Dès les débuts des communautés de premiers chrétiens, la question de la cohérence entre ce qui est compris et ce qui est vécu prime. «Après avoir exposé les fondements de l’Evangile, l’apôtre Paul, au début de la seconde partie de son épître aux Romains, montre toute l’étendue d’une vie qui doit être consacrée (Rom. 12). L’Evangile est un message résolument pratique», poursuit-il. Et d’ajouter que la structure des épîtres se veut éloquente, avec une première partie accordée à la théologie et la seconde à la pratique.
Joanne décrit un même mouvement d’une théologie qui trouve son épanouissement dans le service. «C’est parce que Jésus a été le premier à me servir que je veux le servir à mon tour par des gestes pratiques et concrets. Tout comme lui l’a fait auprès de ses disciples, je veux me présenter comme une “servante” à sa suite», témoigne la mère de famille.
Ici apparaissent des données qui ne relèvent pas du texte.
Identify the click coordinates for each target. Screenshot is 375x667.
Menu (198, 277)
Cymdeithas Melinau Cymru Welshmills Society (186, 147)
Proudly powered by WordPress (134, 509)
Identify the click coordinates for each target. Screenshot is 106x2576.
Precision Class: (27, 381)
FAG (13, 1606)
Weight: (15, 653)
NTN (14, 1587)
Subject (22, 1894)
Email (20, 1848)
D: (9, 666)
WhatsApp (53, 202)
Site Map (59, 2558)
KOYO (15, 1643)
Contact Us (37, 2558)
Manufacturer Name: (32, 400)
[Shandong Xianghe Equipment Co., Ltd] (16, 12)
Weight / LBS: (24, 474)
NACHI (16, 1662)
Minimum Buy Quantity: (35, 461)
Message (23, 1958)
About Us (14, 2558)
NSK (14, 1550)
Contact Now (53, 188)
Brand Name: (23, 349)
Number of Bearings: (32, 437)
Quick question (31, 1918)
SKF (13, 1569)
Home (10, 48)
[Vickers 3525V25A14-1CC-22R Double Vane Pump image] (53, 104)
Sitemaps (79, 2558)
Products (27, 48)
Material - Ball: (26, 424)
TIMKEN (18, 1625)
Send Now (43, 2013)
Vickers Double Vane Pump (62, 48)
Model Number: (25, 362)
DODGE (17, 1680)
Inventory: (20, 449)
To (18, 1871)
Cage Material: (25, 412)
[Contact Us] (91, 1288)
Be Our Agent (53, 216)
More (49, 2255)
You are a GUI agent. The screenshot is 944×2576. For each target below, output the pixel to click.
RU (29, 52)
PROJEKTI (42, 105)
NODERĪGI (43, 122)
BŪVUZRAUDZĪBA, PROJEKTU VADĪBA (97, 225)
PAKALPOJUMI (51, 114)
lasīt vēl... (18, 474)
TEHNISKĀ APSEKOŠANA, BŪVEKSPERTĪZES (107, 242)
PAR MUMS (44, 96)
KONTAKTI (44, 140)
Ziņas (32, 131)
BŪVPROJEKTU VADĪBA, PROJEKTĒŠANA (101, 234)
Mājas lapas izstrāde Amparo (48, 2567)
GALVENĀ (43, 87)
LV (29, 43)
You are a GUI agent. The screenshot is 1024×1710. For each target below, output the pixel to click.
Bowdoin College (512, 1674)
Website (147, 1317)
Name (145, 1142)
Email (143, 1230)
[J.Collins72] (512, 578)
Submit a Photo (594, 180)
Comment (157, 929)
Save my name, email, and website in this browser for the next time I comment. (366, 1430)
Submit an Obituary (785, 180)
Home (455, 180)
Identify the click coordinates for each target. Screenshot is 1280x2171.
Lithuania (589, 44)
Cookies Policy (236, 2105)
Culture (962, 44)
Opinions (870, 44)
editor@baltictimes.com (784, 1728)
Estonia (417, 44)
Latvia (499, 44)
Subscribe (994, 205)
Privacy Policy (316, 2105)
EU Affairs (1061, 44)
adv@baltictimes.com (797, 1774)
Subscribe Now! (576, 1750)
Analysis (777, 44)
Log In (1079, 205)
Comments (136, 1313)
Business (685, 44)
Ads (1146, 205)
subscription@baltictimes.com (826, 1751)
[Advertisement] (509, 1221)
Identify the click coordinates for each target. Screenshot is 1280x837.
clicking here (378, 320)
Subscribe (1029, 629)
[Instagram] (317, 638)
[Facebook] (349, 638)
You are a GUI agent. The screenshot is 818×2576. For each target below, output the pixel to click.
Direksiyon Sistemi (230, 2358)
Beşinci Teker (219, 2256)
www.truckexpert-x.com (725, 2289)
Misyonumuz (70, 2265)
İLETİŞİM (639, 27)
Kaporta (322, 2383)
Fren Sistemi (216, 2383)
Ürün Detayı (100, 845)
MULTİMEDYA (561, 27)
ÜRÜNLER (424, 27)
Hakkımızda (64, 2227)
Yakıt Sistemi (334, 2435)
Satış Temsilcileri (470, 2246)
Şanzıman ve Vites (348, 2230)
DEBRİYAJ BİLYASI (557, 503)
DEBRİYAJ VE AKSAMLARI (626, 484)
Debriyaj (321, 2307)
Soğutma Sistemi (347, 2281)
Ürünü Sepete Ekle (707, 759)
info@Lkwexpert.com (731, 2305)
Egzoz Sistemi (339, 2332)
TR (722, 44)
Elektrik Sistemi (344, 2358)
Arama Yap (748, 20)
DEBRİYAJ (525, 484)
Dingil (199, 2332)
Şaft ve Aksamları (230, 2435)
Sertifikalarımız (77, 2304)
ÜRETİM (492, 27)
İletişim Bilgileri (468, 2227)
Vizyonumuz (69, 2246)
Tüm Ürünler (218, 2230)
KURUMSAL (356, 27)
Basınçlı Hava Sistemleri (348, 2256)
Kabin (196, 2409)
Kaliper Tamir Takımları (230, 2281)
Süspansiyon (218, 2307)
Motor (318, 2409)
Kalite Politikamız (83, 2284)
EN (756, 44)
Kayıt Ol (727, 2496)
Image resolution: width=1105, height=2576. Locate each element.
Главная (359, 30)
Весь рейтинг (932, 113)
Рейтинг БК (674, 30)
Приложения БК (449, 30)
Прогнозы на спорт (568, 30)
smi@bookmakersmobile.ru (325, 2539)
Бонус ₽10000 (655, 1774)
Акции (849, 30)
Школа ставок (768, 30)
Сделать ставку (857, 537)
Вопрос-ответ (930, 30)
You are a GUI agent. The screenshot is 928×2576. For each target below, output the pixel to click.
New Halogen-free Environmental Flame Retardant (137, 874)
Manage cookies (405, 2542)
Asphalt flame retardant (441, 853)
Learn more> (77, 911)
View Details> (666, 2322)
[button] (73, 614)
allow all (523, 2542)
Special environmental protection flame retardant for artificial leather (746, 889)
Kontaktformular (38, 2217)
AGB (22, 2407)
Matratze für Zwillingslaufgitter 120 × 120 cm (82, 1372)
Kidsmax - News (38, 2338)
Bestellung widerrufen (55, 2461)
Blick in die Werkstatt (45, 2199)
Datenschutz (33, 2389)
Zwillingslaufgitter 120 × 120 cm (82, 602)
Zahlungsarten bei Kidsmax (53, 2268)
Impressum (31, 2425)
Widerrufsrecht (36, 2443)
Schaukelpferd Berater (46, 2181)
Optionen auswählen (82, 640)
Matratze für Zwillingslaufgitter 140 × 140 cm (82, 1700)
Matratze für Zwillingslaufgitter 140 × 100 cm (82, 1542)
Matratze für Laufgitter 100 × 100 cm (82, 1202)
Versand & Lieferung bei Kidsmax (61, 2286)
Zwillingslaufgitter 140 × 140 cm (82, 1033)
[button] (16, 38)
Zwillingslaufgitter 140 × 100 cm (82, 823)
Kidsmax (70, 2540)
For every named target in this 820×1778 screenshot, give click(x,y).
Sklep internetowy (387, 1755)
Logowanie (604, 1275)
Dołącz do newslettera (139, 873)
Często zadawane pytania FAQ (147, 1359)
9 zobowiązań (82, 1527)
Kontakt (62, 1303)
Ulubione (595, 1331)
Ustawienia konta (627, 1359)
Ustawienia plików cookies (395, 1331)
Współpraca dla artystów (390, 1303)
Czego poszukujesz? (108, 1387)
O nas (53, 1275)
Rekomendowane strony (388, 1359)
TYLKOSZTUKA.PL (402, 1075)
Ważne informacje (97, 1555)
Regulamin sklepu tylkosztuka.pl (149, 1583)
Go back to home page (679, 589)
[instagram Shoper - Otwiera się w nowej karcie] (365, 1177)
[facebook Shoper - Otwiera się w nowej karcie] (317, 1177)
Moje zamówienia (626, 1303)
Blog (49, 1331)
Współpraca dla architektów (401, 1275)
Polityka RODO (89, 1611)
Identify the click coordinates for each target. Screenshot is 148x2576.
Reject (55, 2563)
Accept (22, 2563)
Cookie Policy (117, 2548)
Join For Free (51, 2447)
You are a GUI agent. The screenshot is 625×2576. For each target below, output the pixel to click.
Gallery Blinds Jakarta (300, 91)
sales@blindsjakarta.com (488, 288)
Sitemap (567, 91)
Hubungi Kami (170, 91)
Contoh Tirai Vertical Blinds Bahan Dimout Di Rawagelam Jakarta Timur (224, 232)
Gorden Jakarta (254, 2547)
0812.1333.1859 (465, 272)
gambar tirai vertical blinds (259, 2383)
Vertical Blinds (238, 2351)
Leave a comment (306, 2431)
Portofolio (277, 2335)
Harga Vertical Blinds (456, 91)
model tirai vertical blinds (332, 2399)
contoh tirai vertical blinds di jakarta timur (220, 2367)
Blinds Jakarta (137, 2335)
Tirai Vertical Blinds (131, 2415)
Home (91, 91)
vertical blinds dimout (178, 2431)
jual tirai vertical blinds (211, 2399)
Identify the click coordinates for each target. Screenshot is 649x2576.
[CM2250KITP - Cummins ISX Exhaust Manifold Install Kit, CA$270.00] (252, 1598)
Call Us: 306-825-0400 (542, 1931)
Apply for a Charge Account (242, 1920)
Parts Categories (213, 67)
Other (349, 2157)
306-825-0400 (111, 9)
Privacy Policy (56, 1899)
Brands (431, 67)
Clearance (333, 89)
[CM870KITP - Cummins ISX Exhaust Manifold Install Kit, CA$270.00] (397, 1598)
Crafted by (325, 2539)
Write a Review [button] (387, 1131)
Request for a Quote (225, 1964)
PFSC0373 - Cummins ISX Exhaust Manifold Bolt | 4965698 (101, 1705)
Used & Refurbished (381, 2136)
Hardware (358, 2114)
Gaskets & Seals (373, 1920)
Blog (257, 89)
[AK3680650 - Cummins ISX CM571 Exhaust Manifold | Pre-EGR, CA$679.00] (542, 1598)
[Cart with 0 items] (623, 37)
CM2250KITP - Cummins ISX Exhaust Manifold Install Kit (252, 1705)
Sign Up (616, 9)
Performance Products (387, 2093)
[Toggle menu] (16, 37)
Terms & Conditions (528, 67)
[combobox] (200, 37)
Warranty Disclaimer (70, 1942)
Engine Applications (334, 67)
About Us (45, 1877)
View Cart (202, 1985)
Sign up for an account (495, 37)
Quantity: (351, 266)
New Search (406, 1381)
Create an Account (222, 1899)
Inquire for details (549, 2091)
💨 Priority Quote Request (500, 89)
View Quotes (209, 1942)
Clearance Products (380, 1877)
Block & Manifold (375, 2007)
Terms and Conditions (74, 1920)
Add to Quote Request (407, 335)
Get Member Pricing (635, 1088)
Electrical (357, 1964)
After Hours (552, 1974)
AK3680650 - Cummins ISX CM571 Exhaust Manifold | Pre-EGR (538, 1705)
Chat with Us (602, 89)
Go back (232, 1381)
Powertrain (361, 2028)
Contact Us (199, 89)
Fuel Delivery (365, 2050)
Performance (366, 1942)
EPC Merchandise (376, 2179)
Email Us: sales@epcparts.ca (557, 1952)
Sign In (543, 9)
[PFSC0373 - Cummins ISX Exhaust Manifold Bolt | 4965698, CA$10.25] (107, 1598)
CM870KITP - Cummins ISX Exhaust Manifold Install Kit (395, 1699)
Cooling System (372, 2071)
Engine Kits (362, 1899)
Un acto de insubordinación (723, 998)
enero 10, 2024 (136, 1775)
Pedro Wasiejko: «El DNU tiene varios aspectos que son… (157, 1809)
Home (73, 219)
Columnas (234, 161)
Un écho certain à l’apôtre Paul, qui se présentait lui aussi – comme l’indique Cyrille Court – comme le «doulos» (serviteur, esclave) de Christ.
Pour un équilibre
Mais ce service a souvent laissé place à une réflexion théologique déconnectée: «Le théologien qu’on admirait était celui qui avait une connaissance accrue de l’histoire de la pensée chrétienne, capable d’analyser les concepts les plus sophistiqués et de maîtriser les détails des textes bibliques. La façon dont il vivait cela était reléguée en arrière-plan», argumente Cyrille Court en ajoutant que le problème ne s’est pas estompé avec le temps, puisque «des scandales récents dans des facultés de théologie en témoignent».
Dès lors, entre compréhension intellectuelle de la théologie et mise en pratique, l’écart est parfois difficile à surmonter. Toutefois, pour Cyrille Court, la conclusion est sans appel: «La fidélité à Dieu est la mise en pratique des connaissances que l’on a de Dieu. En ce sens, “théologie de service” est une expression redondante d’un point de vue biblique. Sans service, la théologie est morte.»